Great dancers don't need great choreography, but it helps. Jorma Elo's Double Evil is actually shapeless overall, but it offers tons of fun steps, and James Sofranko, Pascal Molat and Garen Scribner tore up the stage in an excerpt. Exponentially more fun, however, was the brilliance that Molat et al. showed in Balanchine's Stars and Stripes, which is structurally as beautiful as the solar system (wheels within wheels) and closed the evening. These hilarious dances to John Philip Sousa's marches – same guy who wrote the song the SF Gay Freedom Marching Band was playing as they strutted past the Obamas' viewing stand – made me laugh out loud and feel free at last to enjoy this riotous music again.

Under Helgi Tomasson, San Francisco Ballet has gone from being America's best regional company to world-class. The roster is so strong that even with half the first string on the bench, they could still field bravura dancers and put on a dazzling show. Outstanding performers who put it over the top were Frances Chung, Lorena Feijoo, Pauli Magierek, Katita Waldo, Sofiane Sylve, and Ms. LeBlanc's charming, fresh-faced partner who replaced three others who fell to injuries, the brilliant corps dancer Isaac Hernandez. www.sfballet.org.

Suite dreams

Dances that tell a story come in many forms, but those that speak to our community have a special value. And there is no-one more poignant, honest, refreshing, and imaginative telling the stories of LGBT lives and loves than the transgendered choreographer Sean Dorsey, whose new show goes up this weekend at Dance Mission (24th and Mission). It's a must-see for all of us. Choreographically, Dorsey is a miniaturist; his best dance-theater pieces are sketches, small duets that embody the longings and insecurities of first love. He gets the moves uncannily right.

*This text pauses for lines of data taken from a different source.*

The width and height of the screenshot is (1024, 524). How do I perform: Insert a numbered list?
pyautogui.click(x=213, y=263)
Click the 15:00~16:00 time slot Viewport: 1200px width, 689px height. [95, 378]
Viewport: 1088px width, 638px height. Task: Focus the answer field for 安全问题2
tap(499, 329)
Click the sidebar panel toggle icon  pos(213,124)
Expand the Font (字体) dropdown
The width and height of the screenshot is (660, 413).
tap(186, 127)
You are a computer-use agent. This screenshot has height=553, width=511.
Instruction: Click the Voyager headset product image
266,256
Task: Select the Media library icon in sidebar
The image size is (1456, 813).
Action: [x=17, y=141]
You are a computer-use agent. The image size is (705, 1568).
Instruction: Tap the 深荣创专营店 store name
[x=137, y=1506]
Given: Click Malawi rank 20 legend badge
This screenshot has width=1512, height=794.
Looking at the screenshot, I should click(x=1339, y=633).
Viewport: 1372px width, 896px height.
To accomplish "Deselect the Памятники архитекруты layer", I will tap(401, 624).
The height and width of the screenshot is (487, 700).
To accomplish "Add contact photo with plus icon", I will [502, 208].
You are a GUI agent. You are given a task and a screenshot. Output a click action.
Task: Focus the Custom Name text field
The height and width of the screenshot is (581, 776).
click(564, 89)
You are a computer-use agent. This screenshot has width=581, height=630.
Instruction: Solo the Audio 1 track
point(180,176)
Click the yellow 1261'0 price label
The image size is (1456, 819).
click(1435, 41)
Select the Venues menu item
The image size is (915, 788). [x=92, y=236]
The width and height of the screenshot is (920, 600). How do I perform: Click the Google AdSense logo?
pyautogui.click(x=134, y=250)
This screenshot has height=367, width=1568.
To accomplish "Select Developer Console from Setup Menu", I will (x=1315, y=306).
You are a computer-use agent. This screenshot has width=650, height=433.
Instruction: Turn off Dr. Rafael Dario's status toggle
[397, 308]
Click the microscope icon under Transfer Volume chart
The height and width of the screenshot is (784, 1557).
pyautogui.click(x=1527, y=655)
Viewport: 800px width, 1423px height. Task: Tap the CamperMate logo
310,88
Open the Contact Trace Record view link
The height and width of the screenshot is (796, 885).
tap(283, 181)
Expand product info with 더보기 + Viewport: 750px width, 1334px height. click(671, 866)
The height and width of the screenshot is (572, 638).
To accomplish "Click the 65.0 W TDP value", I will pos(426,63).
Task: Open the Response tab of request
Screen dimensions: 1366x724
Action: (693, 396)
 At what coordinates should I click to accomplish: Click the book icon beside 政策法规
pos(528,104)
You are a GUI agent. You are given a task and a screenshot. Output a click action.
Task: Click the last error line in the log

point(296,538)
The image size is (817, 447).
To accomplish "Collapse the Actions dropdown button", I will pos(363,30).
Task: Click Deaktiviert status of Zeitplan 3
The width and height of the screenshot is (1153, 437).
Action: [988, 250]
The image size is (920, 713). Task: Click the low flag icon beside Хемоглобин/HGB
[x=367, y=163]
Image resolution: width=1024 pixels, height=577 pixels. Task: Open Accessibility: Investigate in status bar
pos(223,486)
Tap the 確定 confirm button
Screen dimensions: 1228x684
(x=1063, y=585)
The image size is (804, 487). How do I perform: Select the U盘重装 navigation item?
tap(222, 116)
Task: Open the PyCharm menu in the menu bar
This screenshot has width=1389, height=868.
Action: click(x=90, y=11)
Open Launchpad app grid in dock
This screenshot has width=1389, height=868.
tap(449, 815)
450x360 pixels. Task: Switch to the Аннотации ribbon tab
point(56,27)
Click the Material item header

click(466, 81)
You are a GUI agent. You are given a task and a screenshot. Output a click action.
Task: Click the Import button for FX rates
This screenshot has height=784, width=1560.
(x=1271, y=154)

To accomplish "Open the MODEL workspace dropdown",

Dorsey's premiering Uncovered, a suite of dances based on the struggles of Lou Sullivan (1951-91), a trailblazing transsexual gay activist who lived here and left his diaries to the GLBT Historical Society. Dorsey has immersed himself in the Sullivan documents; odds are strong that he's brought Lou's story to life.

Don't be surprised to see the rest of the dance world there. As with Joe Goode, Dorsey has a big talent that resonates with audiences who don't think of themselves as gay. He has the full faith of the dance community, having won two Isadora Duncan Awards in his short career. Stageworthy!

Briefly noted: Queers know better than to dismiss the Theater of the Ridiculous, and it must go on record that the recent Fire Ballet at the Crucible in Oakland was stageworthy to the max. Vampire lesbians, three of them; towers of flames, rotating wheels of fire, leather, chains, a working dungeon, a 20-foot plated-steel dragon with a working mouth that breathed fire and wings that flapped, the sexiest Dracula (Brett Womack) I've ever seen, and at peak mayhem a red-hot sword being hammered for real on a huge anvil near a red-hot crucible that poured glowing metal in a 10-foot stream while 25 zombies vamped a number from Rocky Horror. But all that would not have amounted to much without the near-genius choreography of Viktor Kabaniev, who staged 20 "putting on the bite" duets, and as many "o my God, I'm turning into a vampire" solos with mounting convulsive energy (the last one in mid-air) and without repeating himself, so each one cranked it up another notch. Phineas T. Barnum was not a greater showman than this.

Lastly, the brief glimpse of  the New York-based Lar Lubovitch Dance Company we got Jan. 15 at the (sold-out) SF Jewish Community Center should make us long for more. Not only can his dancers move like gods, but  the out-gay choreographer's meditation on M/M attraction and repulsion, envy, hero-worship, betrayal, lust, longing, fury, and regret – all this embodied in his Men's Stories – is one that needs to be seen again and again, before it yields up all its secrets.